== What the task requires ==
Print every line of the rows below verbatim, omitting the pictures.

== Records supplied ==
* * *

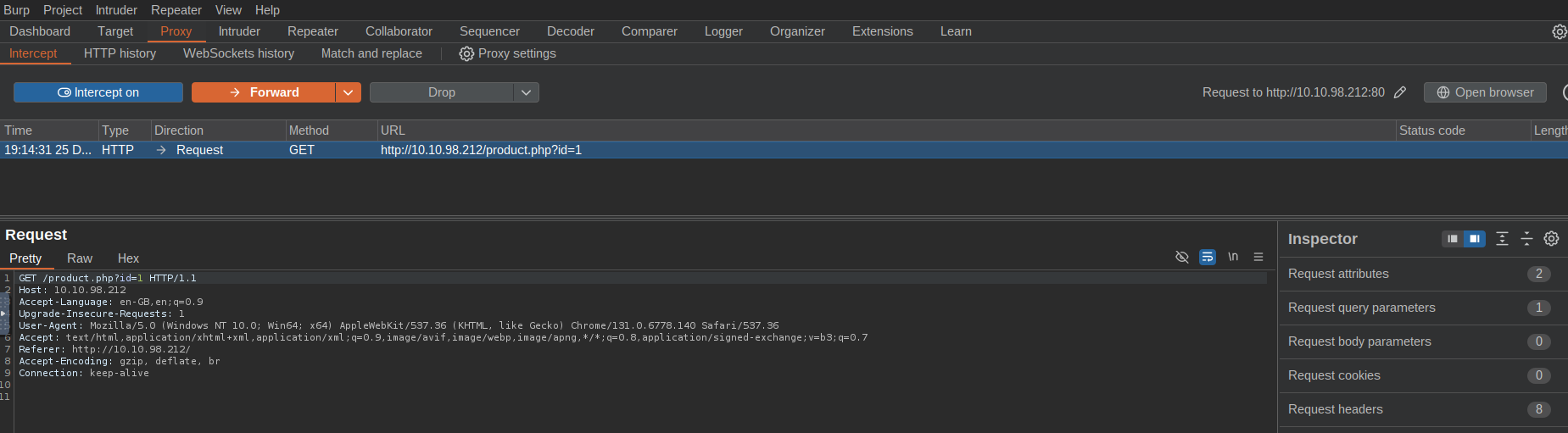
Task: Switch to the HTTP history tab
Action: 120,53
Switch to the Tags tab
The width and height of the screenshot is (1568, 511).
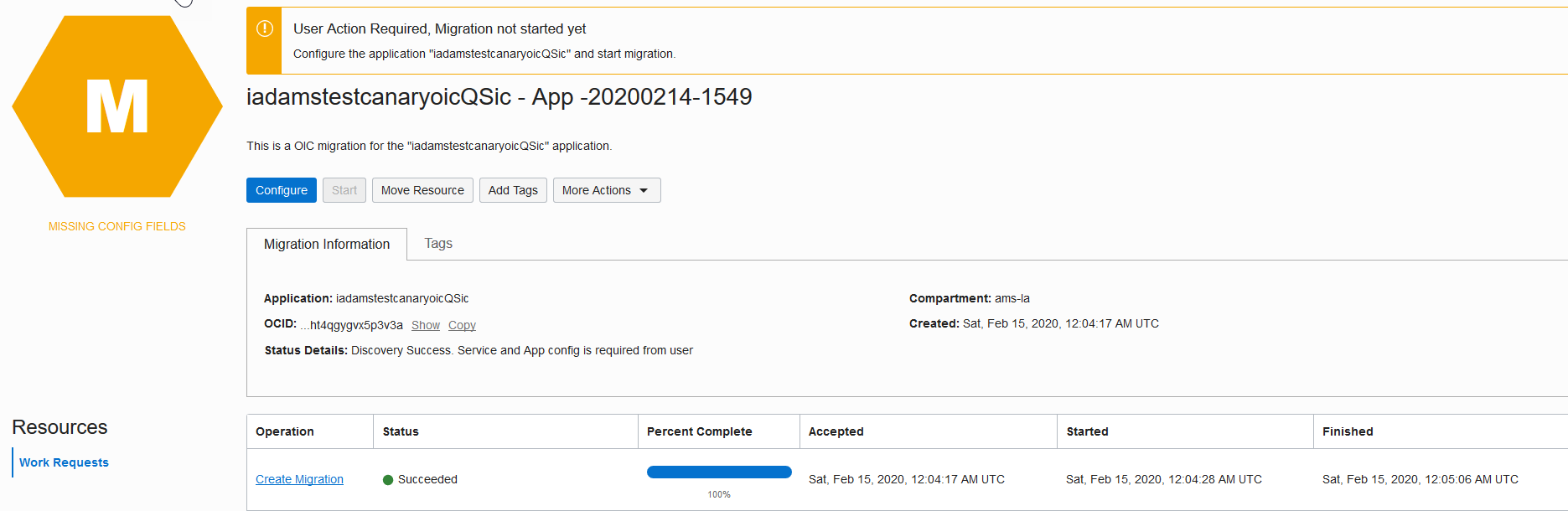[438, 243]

* * *

== Completed exercise ==
Task: Switch to the HTTP history tab
Action: 120,53
Switch to the Tags tab
The width and height of the screenshot is (1568, 511).
[438, 243]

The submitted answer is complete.